_Exercise directions:_
Edit the data from the line that has "How do I perform: Select the MILK, HEAT" through the line that has "Action: [609, 467]", changing "sidebar" to "side panel" and leaving everything else unchanged. Return only those lines.
[START Excerpted records]
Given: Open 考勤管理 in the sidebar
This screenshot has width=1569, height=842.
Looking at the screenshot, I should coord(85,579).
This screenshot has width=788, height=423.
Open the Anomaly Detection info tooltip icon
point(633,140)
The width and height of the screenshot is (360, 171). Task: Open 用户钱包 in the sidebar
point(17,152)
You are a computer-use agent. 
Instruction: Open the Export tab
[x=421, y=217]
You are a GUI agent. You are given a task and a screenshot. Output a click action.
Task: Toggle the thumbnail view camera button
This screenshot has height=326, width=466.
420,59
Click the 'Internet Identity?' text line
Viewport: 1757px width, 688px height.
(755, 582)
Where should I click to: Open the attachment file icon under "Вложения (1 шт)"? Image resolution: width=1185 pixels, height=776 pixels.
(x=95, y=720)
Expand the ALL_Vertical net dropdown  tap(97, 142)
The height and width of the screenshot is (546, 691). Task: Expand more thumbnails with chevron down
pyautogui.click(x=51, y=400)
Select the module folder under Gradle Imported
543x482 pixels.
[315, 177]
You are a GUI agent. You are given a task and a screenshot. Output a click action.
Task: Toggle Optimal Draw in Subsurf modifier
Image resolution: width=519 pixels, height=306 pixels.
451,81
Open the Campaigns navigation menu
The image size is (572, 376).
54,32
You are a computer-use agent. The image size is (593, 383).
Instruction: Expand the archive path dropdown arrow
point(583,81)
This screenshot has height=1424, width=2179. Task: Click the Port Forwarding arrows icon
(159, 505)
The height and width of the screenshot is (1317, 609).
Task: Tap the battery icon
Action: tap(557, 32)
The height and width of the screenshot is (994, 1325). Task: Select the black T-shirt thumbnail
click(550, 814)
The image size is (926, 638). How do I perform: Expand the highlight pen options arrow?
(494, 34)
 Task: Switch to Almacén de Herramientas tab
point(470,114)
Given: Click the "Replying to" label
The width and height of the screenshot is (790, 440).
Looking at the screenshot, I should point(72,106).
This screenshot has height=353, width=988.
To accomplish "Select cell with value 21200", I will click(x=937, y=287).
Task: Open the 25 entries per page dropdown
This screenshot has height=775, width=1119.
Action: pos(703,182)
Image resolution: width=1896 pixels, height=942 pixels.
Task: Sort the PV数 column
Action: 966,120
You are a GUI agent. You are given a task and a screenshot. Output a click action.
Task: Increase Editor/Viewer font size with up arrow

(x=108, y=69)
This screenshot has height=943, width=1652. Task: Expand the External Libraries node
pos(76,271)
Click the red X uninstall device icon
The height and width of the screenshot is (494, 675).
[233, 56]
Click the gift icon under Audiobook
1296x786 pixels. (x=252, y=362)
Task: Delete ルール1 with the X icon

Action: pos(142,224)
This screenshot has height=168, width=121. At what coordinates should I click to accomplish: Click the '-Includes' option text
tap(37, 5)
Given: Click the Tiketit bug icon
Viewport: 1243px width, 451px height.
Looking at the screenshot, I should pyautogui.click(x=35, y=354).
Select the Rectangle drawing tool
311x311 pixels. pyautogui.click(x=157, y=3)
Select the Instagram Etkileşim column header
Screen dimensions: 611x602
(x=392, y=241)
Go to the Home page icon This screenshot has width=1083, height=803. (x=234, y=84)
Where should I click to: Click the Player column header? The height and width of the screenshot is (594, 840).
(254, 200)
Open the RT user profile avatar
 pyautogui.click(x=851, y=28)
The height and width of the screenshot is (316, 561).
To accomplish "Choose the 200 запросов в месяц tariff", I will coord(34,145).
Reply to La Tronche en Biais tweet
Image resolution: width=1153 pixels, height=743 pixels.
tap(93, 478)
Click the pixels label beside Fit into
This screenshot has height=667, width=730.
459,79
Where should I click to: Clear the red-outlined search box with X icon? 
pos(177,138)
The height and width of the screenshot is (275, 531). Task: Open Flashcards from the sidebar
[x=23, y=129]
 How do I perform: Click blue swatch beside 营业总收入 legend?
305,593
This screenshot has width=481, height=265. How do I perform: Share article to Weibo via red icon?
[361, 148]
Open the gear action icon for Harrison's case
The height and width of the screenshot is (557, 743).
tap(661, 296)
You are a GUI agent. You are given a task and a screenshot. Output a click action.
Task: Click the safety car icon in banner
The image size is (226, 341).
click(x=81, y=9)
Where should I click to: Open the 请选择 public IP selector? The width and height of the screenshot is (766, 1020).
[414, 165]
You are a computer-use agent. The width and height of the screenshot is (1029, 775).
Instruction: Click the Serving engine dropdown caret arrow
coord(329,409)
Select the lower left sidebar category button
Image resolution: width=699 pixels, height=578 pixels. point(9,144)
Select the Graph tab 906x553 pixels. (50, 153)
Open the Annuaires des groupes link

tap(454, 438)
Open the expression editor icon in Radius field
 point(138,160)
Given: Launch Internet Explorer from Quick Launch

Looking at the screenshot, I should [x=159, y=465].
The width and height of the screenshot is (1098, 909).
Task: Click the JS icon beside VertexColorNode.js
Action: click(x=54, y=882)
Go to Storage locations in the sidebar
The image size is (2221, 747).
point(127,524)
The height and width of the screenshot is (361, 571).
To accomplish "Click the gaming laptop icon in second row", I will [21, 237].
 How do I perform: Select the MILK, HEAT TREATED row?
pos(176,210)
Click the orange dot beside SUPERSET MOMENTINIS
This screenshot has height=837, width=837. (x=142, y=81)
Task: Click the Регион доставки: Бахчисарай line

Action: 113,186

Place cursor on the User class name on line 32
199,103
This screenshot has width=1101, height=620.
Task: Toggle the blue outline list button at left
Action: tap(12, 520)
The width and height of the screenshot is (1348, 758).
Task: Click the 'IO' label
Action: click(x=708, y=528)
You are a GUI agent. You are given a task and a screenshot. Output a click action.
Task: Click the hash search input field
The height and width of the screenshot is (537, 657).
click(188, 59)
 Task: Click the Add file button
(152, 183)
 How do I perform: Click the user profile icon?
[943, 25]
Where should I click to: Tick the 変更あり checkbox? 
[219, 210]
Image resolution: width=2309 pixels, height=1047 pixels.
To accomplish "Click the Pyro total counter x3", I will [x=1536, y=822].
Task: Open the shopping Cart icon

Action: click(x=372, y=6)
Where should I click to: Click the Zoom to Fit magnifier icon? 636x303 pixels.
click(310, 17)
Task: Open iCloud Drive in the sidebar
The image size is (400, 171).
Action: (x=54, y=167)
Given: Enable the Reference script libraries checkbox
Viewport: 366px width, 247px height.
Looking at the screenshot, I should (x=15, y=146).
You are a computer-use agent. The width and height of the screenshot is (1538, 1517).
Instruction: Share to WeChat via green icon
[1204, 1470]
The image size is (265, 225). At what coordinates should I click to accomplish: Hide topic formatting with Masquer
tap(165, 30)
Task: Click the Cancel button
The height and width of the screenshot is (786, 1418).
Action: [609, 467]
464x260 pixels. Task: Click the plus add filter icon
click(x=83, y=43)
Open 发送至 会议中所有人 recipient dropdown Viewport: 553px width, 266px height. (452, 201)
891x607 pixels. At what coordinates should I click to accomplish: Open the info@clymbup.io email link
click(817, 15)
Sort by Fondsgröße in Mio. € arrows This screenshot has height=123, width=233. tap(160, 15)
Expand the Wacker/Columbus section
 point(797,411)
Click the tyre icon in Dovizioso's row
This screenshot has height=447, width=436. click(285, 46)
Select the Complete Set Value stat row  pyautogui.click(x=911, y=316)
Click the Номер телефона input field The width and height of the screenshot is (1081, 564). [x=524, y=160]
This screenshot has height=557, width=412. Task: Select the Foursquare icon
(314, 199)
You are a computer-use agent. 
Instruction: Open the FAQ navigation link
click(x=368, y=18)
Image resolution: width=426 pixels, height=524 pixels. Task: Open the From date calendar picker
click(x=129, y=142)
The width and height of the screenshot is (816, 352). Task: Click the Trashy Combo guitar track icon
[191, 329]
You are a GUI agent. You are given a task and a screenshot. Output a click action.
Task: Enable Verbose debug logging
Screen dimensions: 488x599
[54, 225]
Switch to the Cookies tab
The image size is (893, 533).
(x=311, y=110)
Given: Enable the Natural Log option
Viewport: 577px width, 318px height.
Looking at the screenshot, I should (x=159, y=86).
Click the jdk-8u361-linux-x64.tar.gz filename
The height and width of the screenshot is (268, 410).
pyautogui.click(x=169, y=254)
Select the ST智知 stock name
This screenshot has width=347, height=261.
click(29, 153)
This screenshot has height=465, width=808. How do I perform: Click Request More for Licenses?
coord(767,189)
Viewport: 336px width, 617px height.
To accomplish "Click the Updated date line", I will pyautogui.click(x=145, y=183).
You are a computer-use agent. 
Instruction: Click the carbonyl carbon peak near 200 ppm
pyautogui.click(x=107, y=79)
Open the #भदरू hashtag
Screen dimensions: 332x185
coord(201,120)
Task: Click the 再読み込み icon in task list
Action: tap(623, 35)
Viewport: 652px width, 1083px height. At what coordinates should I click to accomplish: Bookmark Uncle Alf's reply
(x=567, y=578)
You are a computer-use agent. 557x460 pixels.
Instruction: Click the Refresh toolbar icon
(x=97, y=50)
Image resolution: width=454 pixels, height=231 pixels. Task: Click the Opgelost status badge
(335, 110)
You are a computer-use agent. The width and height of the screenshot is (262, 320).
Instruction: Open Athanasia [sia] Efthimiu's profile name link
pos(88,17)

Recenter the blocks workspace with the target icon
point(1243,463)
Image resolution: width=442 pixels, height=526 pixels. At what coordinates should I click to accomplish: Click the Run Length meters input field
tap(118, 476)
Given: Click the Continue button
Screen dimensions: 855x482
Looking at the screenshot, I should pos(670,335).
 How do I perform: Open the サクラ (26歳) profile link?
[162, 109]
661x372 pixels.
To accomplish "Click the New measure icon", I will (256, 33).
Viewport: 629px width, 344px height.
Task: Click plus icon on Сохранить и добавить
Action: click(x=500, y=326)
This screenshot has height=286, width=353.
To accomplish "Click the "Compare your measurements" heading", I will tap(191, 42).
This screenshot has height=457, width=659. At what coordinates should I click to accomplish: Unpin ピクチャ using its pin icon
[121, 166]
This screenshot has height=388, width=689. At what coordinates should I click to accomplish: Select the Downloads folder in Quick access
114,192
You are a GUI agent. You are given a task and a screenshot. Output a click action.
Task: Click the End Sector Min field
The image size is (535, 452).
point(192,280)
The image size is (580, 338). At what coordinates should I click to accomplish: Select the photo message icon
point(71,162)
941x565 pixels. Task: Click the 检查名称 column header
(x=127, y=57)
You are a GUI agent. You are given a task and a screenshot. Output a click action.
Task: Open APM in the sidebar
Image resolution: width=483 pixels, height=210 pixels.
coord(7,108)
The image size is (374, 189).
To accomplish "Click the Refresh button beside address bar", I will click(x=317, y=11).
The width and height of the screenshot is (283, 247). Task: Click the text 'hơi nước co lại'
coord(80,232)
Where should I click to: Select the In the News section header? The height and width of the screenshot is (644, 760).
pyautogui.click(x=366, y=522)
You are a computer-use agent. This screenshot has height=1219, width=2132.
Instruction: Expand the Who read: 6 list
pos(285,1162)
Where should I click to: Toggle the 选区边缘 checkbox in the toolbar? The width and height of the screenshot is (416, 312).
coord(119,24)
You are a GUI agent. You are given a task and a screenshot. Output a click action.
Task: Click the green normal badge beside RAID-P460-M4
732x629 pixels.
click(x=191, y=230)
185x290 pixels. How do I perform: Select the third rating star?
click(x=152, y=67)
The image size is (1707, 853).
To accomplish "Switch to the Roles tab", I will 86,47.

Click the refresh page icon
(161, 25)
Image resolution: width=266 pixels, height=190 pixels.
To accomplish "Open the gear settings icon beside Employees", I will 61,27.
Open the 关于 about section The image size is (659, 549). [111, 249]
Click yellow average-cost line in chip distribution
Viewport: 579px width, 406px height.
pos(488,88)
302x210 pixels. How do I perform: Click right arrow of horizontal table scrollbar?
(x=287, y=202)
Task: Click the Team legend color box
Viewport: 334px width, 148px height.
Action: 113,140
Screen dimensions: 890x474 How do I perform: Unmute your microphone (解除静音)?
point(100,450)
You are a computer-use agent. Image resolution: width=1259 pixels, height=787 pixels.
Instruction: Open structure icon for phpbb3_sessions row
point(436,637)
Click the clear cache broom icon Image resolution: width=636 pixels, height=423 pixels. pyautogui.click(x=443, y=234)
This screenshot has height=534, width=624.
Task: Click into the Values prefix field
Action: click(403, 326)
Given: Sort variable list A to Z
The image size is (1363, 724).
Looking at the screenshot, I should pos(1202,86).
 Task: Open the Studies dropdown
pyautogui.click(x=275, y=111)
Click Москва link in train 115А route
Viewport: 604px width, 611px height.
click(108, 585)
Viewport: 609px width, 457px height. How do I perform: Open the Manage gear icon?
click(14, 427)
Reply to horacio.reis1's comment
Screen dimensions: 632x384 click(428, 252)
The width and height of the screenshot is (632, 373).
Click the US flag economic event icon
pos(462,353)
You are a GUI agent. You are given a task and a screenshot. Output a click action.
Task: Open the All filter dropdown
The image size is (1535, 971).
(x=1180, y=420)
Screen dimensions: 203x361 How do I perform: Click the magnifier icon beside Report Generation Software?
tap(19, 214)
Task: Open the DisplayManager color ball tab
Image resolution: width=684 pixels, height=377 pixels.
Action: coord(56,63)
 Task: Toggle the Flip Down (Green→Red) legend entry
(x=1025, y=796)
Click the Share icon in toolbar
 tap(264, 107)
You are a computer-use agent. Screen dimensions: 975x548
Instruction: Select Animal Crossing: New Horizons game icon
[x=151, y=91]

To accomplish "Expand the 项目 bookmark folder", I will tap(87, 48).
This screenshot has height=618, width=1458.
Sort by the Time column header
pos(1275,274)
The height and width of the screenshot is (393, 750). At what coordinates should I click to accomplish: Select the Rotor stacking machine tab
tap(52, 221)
[END Excerpted records]
_Task solution:_
 How do I perform: Select the MILK, HEAT TREATED row?
pos(176,210)
Click the orange dot beside SUPERSET MOMENTINIS
This screenshot has height=837, width=837. (x=142, y=81)
Task: Click the Регион доставки: Бахчисарай line

Action: 113,186

Place cursor on the User class name on line 32
199,103
This screenshot has width=1101, height=620.
Task: Toggle the blue outline list button at left
Action: tap(12, 520)
The width and height of the screenshot is (1348, 758).
Task: Click the 'IO' label
Action: click(x=708, y=528)
You are a GUI agent. You are given a task and a screenshot. Output a click action.
Task: Click the hash search input field
The height and width of the screenshot is (537, 657).
click(188, 59)
 Task: Click the Add file button
(152, 183)
 How do I perform: Click the user profile icon?
[943, 25]
Where should I click to: Tick the 変更あり checkbox? 
[219, 210]
Image resolution: width=2309 pixels, height=1047 pixels.
To accomplish "Click the Pyro total counter x3", I will [x=1536, y=822].
Task: Open the shopping Cart icon

Action: click(x=372, y=6)
Where should I click to: Click the Zoom to Fit magnifier icon? 636x303 pixels.
click(310, 17)
Task: Open iCloud Drive in the side panel
The image size is (400, 171).
Action: (x=54, y=167)
Given: Enable the Reference script libraries checkbox
Viewport: 366px width, 247px height.
Looking at the screenshot, I should (x=15, y=146).
You are a computer-use agent. The width and height of the screenshot is (1538, 1517).
Instruction: Share to WeChat via green icon
[1204, 1470]
The image size is (265, 225). At what coordinates should I click to accomplish: Hide topic formatting with Masquer
tap(165, 30)
Task: Click the Cancel button
The height and width of the screenshot is (786, 1418).
Action: [609, 467]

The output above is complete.